§ Passage to read
####

All sites up and running on AIDS vaccine trials
All sites up and running on AIDS vaccine trials
AIDSVAX trials enroll 5,000 in North America
Three-year phase III trials are fully under way at about 50 sites in more than 25 states for one of the nation’s most promising AIDS vaccines under study.
AIDSVAX is a genetically engineered, aluminum-adjuvanted subunit investigational vaccine developed by VaxGen, a biotechnology company in San Francisco. The vaccine is made from a copy of a protein from the surface of HIV and contains no HIV DNA, so there’s no chance the vaccine could cause HIV infection.
AIDSVAX trials also have opened recently in Amsterdam and in Canada. "We plan to continue volunteer enrollment throughout the summer," says Nicole Lynch, VaxGen spokeswoman.
The randomized, double-blind, placebo-controlled trial will enroll 5,000 people between the ages of 18 and 60 who do not have HIV-1 infection but are at risk of acquiring it through sexual contact. The North American trial will not use injection drug users.
At least one trial site has had no trouble finding volunteers interested in the study. "We’ve been overloaded with more than 100 calls in the week after a television program featured the study," says Veronica Pettigrew, RN, research coordinator for the Community Medical Research Institute of Community Hospitals in Indianapolis. The Indiana site will enroll a minimum of 100 people.
Vaccine volunteers had no allergic reactions
Indiana trial participants, who first enrolled in March, have responded well medically to the vaccine, Pettigrew says.
"We haven’t had an allergic reaction," Pettigrew says. "The only side effects we’ve seen are the same effects a person will have with any shot in a muscle — no cellulitis and not a lot of fevers related to the drug."
The trial’s participation level also has been good, she adds. The site’s early participants readily showed up for their first two vaccination shots, which are given a month apart.
Two out of three AIDSVAX participants receive the vaccine, and the other group receives a placebo. Counselors advise volunteers to continue safe sex practices because they will not know whether they have received the vaccine or the placebo.
Volunteers receive seven shots over a three-year period, at these times: baseline, one month, six months, 12 months, 18 months, 24 months, and 30 months. Research coordinators draw blood and assess the participant’s tolerability to the vaccine every 14 days after each immunization. They’ll continue follow-up for six months after the last vaccination is administered, and volunteers will be tested for HIV infection at six-month intervals throughout the study period. Researchers will follow volunteers who become infected with HIV for 24 months at four-month intervals or until the study ends, whichever is longer.

####

§ Information shown
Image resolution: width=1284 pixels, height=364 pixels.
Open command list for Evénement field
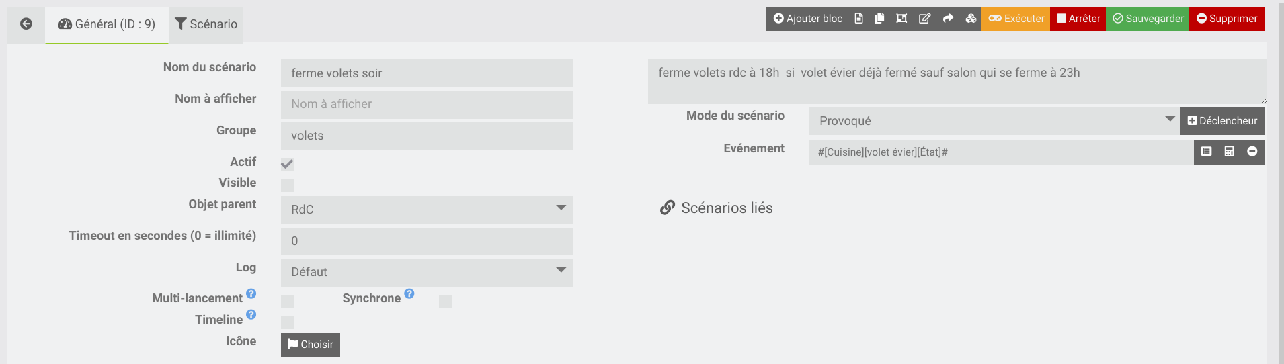(1207, 152)
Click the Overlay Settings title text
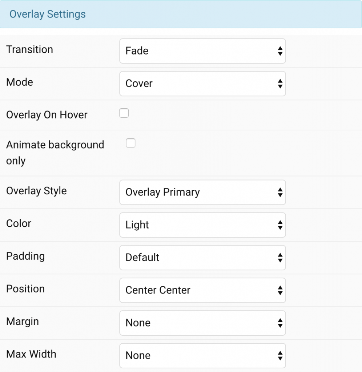Viewport: 362px width, 372px height. click(48, 14)
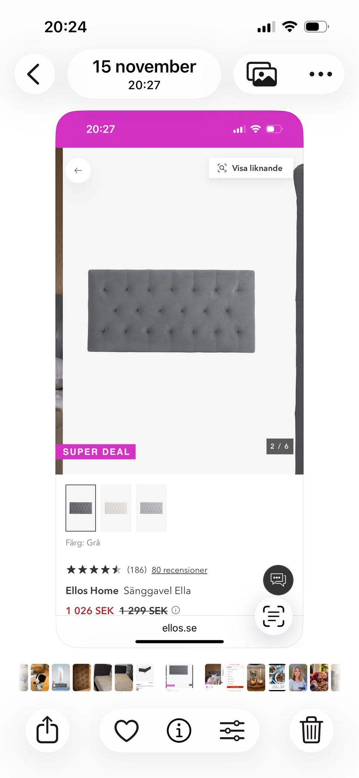Select the white headboard color swatch

[116, 508]
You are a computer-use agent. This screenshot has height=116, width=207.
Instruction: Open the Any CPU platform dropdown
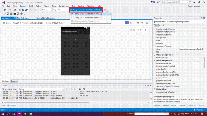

####

§ Task list
[1] From the AIDS vaccine trials article above, reproduce the text between "Volunteers receive seven" and "whichever is longer.", inclusive.
[2] Answer these questions using the AIDS vaccine trials article:
(a) In which city is VaxGen, the company that developed AIDSVAX, located?
(b) What is the minimum number of people the Indiana site will enroll?
(c) How many shots do volunteers receive over the three-year period?

§ Answers to this exercise
[1]
Volunteers receive seven shots over a three-year period, at these times: baseline, one month, six months, 12 months, 18 months, 24 months, and 30 months. Research coordinators draw blood and assess the participant’s tolerability to the vaccine every 14 days after each immunization. They’ll continue follow-up for six months after the last vaccination is administered, and volunteers will be tested for HIV infection at six-month intervals throughout the study period. Researchers will follow volunteers who become infected with HIV for 24 months at four-month intervals or until the study ends, whichever is longer.

[2]
(a) San Francisco
(b) 100 people
(c) Seven